Schinderhannes

In de geschiedenislessen op de basisschool wordt zijn naam al lang niet meer genoemd. Misschien heeft zelfs geen enkele leraar ooit van hem gehoord. Maar zo'n twee eeuwen geleden was Schinderhannes in heel Europa beroemd. Misschien wel even beroemd als zijn tijdgenoot Napoleon, die trouwens nog wel in de geschiedenisboekjes voorkomt.
Ook in de Achterhoek kende men zijn naam. Al waren veel mensen bevreesd om die uit te spreken. Want Schinderhannes was een nietsontziende rover en moordenaar, voor wie iedereen doodsbang was.
Nu zou je zeggen dat die angst een beetje overbodig was voor wie in de Achterhoek woonde. Want Schinderhannes (die eigenlijk Johannes Bückler heette) woonde hier ver vandaan. In de huidige Duitse deelstaat Rijnland-Paltz, om precies te zijn. En daar pleegde hij samen met zijn bendeleden ook de meeste van zijn misdrijven. Meer dan 130 in totaal maar liefst: diefstallen, afpersingen, roofovervallen en zelfs een enkele moord. Natuurlijk, hij maakte af en toe ook wel eens een uitstapje, maar dichterbij dan Zuid-Limburg kwam hij nooit. Althans niet volgens de officiële geschiedschrijving.

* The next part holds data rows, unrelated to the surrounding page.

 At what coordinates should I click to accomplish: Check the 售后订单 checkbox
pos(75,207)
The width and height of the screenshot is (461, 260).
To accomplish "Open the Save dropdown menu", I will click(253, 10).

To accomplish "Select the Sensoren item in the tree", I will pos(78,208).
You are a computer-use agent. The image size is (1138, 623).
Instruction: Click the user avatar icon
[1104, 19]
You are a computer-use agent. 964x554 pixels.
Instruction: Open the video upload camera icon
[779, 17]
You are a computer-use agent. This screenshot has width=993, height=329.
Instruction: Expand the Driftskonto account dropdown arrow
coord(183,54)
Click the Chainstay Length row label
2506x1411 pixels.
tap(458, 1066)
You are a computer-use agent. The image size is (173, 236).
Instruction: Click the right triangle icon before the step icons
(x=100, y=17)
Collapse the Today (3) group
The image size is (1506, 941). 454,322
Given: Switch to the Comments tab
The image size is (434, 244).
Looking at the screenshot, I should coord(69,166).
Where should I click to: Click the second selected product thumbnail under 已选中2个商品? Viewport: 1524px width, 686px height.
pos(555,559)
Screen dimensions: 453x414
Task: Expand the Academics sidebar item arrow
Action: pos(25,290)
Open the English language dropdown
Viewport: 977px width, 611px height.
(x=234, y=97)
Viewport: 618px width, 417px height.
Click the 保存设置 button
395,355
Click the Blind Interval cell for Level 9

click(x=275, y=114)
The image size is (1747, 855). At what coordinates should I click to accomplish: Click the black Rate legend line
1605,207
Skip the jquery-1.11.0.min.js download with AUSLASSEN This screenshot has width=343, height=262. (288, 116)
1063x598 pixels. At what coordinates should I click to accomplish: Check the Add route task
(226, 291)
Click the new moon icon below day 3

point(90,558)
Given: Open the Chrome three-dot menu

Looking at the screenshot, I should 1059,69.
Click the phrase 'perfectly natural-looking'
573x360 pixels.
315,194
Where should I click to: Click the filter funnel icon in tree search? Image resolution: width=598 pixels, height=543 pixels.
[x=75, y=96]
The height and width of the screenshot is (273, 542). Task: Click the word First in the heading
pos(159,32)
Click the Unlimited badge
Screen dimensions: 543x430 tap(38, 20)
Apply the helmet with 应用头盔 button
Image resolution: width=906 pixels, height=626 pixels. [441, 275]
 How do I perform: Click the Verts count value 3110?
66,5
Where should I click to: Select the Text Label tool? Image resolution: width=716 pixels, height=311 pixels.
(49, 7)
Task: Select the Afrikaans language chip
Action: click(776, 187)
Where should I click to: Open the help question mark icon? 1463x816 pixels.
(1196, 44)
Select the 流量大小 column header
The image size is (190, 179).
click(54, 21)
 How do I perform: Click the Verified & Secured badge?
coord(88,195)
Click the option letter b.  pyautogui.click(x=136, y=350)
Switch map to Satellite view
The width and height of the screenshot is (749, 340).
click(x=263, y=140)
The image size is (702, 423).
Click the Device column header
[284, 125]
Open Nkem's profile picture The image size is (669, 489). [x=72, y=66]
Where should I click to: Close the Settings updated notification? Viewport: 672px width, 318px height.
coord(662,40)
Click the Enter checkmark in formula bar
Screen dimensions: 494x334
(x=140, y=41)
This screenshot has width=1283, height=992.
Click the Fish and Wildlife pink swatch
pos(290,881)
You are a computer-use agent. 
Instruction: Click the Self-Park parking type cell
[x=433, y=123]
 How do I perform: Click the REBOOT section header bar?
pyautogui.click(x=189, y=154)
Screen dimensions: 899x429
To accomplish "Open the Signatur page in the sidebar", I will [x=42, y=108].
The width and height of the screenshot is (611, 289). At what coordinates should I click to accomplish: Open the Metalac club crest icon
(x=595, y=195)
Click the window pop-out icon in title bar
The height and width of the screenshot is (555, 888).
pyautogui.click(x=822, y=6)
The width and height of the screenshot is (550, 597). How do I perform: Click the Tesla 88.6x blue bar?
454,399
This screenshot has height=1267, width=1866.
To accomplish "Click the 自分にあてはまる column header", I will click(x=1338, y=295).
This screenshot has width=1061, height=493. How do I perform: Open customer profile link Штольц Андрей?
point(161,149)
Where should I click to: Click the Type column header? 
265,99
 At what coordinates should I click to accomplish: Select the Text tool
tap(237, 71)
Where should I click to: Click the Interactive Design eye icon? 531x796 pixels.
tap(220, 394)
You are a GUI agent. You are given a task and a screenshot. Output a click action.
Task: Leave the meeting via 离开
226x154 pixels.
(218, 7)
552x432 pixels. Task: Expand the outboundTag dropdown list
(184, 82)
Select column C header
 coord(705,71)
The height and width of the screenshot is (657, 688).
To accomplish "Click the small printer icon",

Er bestaat echter een oud volksverhaal, waaruit zou kunnen blijken dat Johannes Bückler, alias Schinderhannes, wel degelijk in deze contreien is geweest. Dat bovendien verklaart waarom hij, hoewel hij hier dus wel heeft rond gelopen, in de Achterhoek nooit op crimineel gebied actief is geweest.
Nou gaat het wel om een volksverhaal dat ruim honderd jaar lang alleen door oude boeren bij het haardvuur werd verteld en pas in 1913 op schrift werd gezet. Voor de historische juistheid durf ik mijn hand dus niet in datzelfde haardvuur te steken. Maar een amusant verhaal is het wel en dat maakt het altijd weer het vertellen waard.
Hoofdpersoon in deze oude sage (naast die beroemde rover wel te verstaan) is Willem van der Veur, die in dezelfde tijd leefde als Schinderhannes. Deze Willem was dominee en schoolmeester in Neede. Tijdens een donkere winteravond hoorde hij een luid gebons op de deur van de pastorie. Hij deed open en zag een vreemdeling staan, die zich voorstelde als Schinderhannes. "Maar wees niet bevreesd", sprak hij toen hij de angst op het gezicht van de predikant zag. "Ik breng geen leed over uw huis."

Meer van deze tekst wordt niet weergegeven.